Faceted Classification分面分类

Minimum MongoDB Version: 4.2

Scenario情形

You want to provide a faceted search capability on your retail website to enable customers to refine their product search by selecting specific characteristics against the product results listed in the web page. 您希望在零售网站上提供多方面的搜索功能,使客户能够通过根据网页中列出的产品结果选择特定特征来优化产品搜索。It is beneficial to classify the products by different dimensions, where each dimension, or facet, corresponds to a particular field in a product record (e.g. product rating, product price). 按不同的维度对产品进行分类是有益的,其中每个维度或方面都对应于产品记录中的特定字段(例如,产品评级产品价格)。
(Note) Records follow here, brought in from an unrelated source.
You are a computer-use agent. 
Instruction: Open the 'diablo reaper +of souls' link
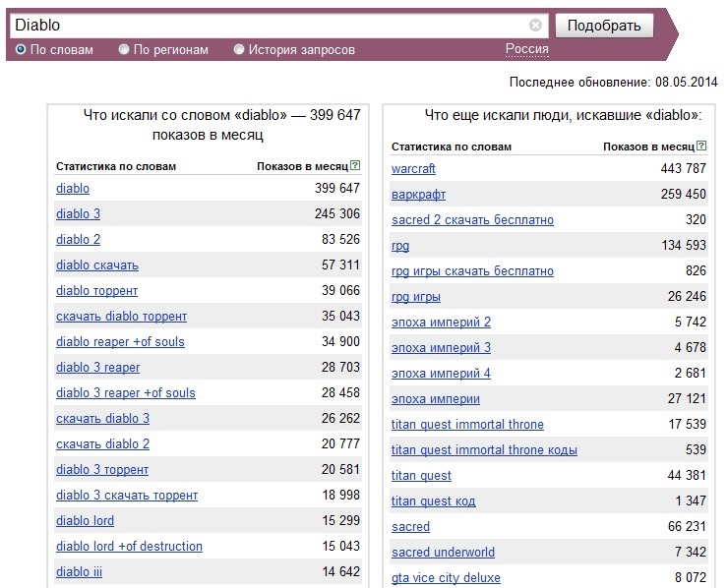pos(120,341)
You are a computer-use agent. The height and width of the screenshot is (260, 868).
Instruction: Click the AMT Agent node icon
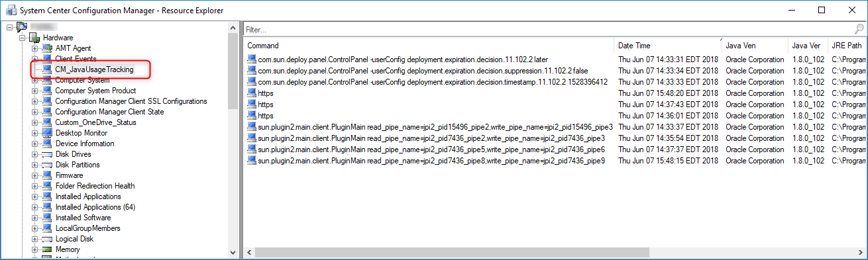(x=47, y=48)
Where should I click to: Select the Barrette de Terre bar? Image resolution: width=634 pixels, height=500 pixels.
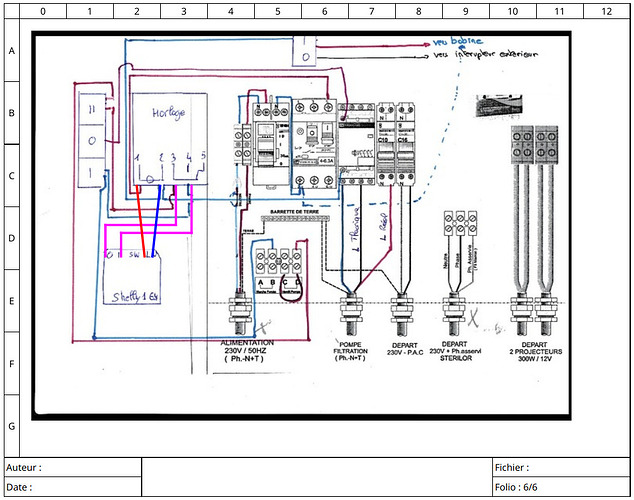[295, 219]
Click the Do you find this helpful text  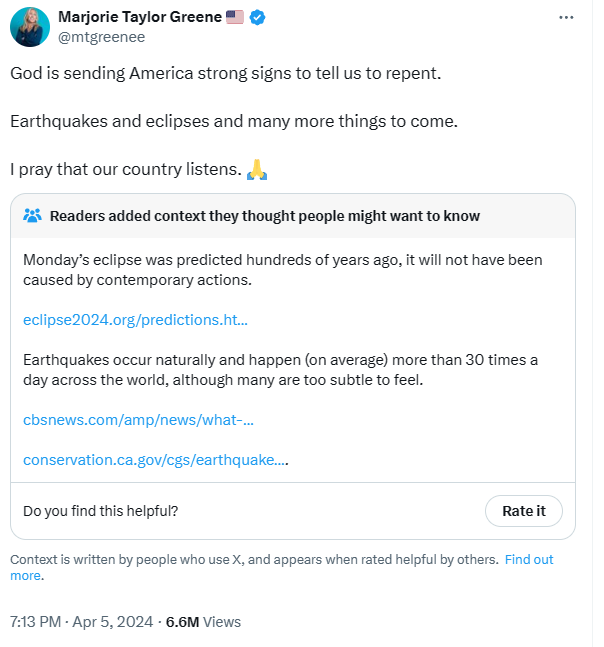100,511
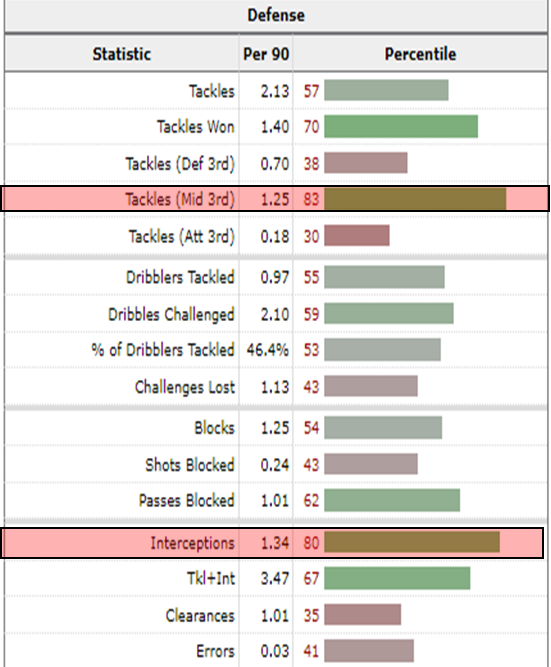Click the Tackles (Att 3rd) red bar
551x667 pixels.
click(357, 236)
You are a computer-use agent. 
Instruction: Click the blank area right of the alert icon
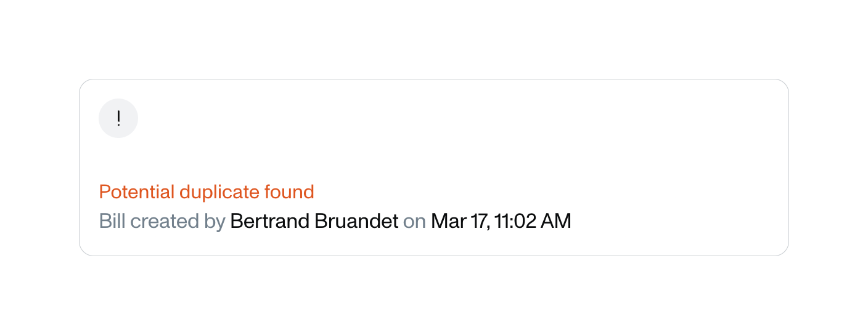pyautogui.click(x=432, y=118)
Each facet should be broken down into sub-ranges so that a customer can select a specific sub-range (4 - 5 stars) for a particular facet (e.g. rating). 每个方面都应该细分为子范围,这样客户就可以为特定方面(例如评级)选择特定的子范围(4-5颗星)。The aggregation pipeline will analyse the products collection by each facet's field (rating and price) to determine each facet's spread of values.聚合管道将按每个方面的领域(评级价格)分析产品集合,以确定每个方面的价值分布。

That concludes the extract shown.